CHAPTER XIII
WHY WE HAVE NOT WHOLLY NEGLECTED THE FABLES OF THE POETS
All the varieties of attack directed against the poets by the
lovers of naked truth may be repelled by a two-fold defence:
either that even in an unseemly subject-matter we may learn a
charming fashion of speech, or that where a fictitious but
becoming subject is handled, natural or historical truth is
pursued under the guise of allegorical fiction.
Although it is true that all men naturally desire knowledge, yet
they do not all take the same pleasure in learning. On the
contrary, when they have experienced the labour of study and find
their senses wearied, most men inconsiderately fling away the
nut, before they have broken the shell and reached the kernel.
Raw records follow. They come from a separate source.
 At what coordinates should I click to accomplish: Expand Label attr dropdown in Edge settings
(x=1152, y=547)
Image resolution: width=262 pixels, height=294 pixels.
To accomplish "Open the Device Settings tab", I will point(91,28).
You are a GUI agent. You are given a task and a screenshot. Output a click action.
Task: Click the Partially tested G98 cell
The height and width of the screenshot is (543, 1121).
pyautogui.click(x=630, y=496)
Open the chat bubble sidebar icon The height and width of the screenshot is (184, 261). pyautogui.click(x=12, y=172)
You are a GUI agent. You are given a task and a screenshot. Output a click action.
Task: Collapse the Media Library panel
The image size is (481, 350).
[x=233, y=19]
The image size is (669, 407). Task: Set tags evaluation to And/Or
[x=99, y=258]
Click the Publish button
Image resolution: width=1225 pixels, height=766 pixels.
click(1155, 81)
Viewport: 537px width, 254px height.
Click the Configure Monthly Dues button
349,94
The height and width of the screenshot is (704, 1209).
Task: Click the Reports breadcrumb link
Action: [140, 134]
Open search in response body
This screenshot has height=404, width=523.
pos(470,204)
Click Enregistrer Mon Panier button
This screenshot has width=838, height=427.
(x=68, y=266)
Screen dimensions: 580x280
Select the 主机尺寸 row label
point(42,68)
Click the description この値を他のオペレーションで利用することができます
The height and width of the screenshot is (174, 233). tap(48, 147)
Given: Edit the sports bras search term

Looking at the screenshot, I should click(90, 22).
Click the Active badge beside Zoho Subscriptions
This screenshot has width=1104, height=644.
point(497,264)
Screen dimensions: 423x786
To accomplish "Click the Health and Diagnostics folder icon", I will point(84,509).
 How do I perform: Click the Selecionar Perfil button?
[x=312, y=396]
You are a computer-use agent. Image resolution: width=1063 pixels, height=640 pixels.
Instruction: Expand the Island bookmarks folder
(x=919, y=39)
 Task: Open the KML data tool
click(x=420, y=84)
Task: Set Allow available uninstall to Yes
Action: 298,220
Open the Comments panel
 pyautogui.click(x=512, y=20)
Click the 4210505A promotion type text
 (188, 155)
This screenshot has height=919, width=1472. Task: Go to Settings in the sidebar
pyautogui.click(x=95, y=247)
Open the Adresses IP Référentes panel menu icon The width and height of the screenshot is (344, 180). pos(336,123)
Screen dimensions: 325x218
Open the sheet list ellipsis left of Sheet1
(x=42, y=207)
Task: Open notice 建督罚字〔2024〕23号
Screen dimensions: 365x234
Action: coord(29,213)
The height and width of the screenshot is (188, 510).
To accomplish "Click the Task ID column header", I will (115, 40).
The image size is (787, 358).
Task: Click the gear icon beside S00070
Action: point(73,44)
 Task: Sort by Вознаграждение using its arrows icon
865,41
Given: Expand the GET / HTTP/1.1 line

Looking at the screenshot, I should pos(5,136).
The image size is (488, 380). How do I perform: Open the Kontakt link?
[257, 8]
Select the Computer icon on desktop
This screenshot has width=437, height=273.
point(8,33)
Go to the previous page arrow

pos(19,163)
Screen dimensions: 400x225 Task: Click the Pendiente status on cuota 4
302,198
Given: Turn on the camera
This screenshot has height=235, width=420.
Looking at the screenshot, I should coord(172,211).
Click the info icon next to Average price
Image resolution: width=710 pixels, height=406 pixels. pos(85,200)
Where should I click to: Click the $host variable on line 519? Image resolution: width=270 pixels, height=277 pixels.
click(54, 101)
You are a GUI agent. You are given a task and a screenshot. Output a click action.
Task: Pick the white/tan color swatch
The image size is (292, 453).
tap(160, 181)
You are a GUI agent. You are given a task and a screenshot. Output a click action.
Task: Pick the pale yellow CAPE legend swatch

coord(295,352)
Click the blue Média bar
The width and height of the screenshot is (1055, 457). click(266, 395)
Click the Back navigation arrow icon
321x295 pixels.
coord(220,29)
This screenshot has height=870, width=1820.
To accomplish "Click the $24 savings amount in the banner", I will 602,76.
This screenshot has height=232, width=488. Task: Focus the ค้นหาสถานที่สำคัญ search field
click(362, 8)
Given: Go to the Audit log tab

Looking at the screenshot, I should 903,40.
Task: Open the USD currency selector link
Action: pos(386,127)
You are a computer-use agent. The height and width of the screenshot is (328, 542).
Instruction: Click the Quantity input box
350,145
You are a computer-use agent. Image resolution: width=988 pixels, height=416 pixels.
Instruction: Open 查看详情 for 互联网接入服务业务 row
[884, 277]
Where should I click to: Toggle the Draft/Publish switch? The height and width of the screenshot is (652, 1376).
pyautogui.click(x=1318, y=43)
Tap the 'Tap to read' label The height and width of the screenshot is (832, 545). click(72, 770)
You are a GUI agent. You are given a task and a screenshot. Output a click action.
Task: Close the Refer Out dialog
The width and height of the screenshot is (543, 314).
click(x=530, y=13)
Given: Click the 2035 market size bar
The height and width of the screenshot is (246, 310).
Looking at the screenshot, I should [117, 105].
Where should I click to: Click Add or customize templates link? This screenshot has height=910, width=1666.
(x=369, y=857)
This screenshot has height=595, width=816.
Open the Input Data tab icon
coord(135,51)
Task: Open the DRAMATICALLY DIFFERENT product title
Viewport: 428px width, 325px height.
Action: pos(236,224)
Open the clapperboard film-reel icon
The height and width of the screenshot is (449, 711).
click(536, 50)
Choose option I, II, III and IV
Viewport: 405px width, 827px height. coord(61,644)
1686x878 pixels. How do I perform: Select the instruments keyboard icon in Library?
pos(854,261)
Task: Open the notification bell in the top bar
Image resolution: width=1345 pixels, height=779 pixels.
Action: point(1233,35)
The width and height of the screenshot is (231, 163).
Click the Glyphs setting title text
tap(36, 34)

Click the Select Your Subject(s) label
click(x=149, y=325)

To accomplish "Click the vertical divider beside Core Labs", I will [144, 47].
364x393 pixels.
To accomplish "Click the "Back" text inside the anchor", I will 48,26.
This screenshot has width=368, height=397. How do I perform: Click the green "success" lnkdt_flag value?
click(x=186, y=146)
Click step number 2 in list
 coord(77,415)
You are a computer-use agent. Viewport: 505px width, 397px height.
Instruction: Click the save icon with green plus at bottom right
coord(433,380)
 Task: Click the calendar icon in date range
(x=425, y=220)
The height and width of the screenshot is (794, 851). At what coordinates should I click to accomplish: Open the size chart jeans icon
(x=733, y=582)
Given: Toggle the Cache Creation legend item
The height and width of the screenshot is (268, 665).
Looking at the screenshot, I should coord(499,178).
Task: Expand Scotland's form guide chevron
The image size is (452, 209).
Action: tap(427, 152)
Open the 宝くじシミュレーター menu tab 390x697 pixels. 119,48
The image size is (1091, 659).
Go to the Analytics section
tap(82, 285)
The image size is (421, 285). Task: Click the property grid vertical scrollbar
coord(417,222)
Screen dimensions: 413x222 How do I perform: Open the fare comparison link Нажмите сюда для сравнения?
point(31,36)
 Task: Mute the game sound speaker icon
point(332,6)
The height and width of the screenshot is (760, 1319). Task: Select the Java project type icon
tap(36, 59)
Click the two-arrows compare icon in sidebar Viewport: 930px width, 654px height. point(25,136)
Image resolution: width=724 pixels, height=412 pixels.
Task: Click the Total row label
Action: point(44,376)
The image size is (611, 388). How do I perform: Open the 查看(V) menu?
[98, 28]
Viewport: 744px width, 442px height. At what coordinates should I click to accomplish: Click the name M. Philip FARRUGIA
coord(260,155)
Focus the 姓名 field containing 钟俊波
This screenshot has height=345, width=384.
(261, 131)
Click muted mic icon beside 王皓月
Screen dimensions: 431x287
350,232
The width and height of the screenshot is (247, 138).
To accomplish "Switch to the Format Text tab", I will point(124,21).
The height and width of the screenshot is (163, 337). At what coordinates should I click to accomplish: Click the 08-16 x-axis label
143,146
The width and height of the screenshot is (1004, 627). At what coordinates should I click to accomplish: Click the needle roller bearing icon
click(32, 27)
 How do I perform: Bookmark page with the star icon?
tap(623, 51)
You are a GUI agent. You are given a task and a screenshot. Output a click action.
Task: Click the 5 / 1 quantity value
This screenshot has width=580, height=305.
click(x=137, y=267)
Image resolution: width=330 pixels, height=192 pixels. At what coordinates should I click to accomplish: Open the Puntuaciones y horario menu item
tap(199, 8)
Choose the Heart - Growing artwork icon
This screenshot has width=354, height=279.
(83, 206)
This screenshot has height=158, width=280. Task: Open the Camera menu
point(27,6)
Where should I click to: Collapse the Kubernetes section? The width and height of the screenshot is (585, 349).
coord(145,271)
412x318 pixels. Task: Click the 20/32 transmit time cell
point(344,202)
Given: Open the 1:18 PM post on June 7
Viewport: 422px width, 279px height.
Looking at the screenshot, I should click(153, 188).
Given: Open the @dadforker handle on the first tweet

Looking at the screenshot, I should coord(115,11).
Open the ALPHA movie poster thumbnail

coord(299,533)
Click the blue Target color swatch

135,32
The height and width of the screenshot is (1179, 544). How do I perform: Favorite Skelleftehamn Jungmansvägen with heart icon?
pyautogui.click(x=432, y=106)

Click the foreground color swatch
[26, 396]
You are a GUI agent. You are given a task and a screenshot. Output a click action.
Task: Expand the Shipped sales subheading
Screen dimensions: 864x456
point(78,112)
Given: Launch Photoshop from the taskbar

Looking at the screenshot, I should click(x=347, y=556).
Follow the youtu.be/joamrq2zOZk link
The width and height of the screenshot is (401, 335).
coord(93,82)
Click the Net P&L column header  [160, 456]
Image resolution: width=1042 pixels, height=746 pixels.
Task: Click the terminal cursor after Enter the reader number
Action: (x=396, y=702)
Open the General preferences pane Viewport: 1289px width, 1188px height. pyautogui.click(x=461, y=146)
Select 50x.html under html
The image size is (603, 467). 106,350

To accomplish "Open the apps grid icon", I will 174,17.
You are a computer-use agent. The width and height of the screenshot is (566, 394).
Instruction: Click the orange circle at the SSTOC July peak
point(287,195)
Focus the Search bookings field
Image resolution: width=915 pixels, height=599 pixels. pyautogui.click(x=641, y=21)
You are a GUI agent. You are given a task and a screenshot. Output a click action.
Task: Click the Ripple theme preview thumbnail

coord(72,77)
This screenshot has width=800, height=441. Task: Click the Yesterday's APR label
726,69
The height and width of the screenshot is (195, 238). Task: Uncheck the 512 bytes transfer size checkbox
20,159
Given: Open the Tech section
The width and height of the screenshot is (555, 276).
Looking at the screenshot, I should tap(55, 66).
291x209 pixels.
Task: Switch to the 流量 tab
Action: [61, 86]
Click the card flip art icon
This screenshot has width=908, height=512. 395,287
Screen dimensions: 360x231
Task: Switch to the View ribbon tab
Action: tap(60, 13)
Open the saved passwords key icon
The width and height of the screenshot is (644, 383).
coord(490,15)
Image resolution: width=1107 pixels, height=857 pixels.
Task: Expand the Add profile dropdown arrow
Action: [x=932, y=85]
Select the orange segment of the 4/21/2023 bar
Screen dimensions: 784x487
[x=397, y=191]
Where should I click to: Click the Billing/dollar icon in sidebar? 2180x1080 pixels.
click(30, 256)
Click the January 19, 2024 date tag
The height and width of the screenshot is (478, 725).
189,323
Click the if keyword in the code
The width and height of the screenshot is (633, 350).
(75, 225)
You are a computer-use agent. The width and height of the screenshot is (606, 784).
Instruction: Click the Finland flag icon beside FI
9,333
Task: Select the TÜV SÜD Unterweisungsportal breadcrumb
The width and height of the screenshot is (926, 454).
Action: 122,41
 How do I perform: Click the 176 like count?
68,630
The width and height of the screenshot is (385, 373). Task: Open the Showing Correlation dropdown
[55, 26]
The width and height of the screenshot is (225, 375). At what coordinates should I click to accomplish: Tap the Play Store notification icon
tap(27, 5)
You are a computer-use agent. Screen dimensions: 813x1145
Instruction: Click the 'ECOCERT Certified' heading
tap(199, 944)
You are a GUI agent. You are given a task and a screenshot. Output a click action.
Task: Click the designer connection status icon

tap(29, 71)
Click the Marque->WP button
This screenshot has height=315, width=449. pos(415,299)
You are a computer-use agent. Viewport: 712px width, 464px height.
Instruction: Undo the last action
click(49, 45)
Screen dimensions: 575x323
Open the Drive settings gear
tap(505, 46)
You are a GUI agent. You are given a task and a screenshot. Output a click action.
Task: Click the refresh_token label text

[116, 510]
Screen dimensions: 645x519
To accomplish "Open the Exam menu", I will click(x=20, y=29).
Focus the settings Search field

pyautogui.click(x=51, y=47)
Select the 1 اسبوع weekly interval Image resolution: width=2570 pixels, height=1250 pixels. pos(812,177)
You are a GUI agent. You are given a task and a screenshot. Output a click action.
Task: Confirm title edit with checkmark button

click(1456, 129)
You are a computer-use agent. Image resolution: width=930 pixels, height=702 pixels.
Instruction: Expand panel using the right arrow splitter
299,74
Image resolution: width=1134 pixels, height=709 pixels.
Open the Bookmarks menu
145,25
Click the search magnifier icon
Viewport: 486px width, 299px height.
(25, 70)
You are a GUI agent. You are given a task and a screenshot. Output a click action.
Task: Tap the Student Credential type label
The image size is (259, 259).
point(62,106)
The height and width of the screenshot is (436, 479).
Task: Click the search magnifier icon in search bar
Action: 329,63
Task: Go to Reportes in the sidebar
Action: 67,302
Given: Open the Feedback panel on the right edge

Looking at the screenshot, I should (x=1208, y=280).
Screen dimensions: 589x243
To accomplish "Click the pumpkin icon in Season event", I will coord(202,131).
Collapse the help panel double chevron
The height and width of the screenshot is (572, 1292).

For man is naturally fond of two things, namely, freedom from
control and some pleasure in his activity; for which reason no
one without reason submits himself to the control of others, or
willingly engages in any tedious task. For pleasure crowns
activity, as beauty is a crown to youth, as Aristotle truly
asserts in the tenth book of the Ethics. Accordingly the wisdom
of the ancients devised a remedy by which to entice the wanton
minds of men by a kind of pious fraud, the delicate Minerva
secretly lurking beneath the mask of pleasure. We are wont to
allure children by rewards, that they may cheerfully learn what
we force them to study even though they are unwilling. For our
fallen nature does not tend to virtue with the same enthusiasm
with which it rushes into vice.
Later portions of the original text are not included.